EXERCISE AIM
Using the entries that follow, collect the lines where the word "Expand" appears.
============
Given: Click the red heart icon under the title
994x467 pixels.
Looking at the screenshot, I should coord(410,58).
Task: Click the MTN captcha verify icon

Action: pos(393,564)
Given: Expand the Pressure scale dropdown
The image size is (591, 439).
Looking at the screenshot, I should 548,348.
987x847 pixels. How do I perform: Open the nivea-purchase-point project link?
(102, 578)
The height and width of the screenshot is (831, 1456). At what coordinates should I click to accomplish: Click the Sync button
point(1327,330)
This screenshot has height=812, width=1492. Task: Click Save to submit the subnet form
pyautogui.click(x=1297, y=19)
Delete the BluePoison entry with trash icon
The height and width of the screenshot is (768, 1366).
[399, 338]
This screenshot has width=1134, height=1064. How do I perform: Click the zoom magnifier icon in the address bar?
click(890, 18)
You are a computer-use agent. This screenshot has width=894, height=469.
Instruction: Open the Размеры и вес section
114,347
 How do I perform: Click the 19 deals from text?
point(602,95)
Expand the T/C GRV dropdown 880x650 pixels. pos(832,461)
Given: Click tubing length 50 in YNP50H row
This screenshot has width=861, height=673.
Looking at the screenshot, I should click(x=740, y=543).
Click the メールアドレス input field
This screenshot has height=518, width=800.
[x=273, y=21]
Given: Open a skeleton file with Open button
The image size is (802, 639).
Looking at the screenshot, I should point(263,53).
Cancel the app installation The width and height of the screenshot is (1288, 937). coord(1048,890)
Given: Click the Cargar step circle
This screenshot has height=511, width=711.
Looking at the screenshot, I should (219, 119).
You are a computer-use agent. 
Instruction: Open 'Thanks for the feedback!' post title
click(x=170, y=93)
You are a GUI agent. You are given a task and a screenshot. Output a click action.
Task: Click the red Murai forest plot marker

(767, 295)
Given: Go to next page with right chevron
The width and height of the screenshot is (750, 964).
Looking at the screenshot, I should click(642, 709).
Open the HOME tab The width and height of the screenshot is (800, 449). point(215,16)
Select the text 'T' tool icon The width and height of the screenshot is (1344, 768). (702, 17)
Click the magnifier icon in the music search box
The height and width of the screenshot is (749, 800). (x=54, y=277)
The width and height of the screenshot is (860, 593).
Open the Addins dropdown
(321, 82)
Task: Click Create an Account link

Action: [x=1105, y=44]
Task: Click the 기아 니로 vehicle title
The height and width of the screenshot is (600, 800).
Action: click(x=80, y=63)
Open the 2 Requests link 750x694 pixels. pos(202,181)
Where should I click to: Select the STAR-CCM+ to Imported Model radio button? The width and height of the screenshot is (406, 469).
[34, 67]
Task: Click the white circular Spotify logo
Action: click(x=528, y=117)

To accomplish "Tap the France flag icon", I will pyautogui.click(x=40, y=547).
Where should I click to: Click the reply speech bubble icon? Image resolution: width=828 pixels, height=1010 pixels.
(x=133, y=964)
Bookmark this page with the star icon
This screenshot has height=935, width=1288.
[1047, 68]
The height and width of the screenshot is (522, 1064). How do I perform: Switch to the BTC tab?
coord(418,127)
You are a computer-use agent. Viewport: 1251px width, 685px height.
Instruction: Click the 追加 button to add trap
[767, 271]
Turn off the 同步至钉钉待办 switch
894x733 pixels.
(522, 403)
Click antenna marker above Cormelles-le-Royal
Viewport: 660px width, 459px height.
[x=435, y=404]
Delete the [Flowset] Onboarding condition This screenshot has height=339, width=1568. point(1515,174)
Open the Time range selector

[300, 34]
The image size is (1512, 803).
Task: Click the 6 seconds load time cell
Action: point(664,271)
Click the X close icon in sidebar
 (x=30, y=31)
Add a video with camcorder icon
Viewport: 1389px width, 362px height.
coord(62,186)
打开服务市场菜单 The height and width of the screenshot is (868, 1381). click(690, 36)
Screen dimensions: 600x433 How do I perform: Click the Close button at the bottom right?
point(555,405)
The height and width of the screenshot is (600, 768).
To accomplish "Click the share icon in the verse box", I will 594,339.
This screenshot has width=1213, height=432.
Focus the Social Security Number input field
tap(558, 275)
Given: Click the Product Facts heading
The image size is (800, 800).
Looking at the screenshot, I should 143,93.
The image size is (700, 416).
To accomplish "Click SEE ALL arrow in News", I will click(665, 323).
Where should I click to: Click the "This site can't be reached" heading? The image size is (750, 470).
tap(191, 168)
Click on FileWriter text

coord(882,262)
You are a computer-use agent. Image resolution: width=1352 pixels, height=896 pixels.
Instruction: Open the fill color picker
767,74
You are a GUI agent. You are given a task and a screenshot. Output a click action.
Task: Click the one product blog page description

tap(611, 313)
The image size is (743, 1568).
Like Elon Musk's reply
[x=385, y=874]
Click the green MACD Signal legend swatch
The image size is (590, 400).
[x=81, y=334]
============
ANSWER TO THE EXERCISE
Given: Expand the Pressure scale dropdown
Expand the T/C GRV dropdown 880x650 pixels. pos(832,461)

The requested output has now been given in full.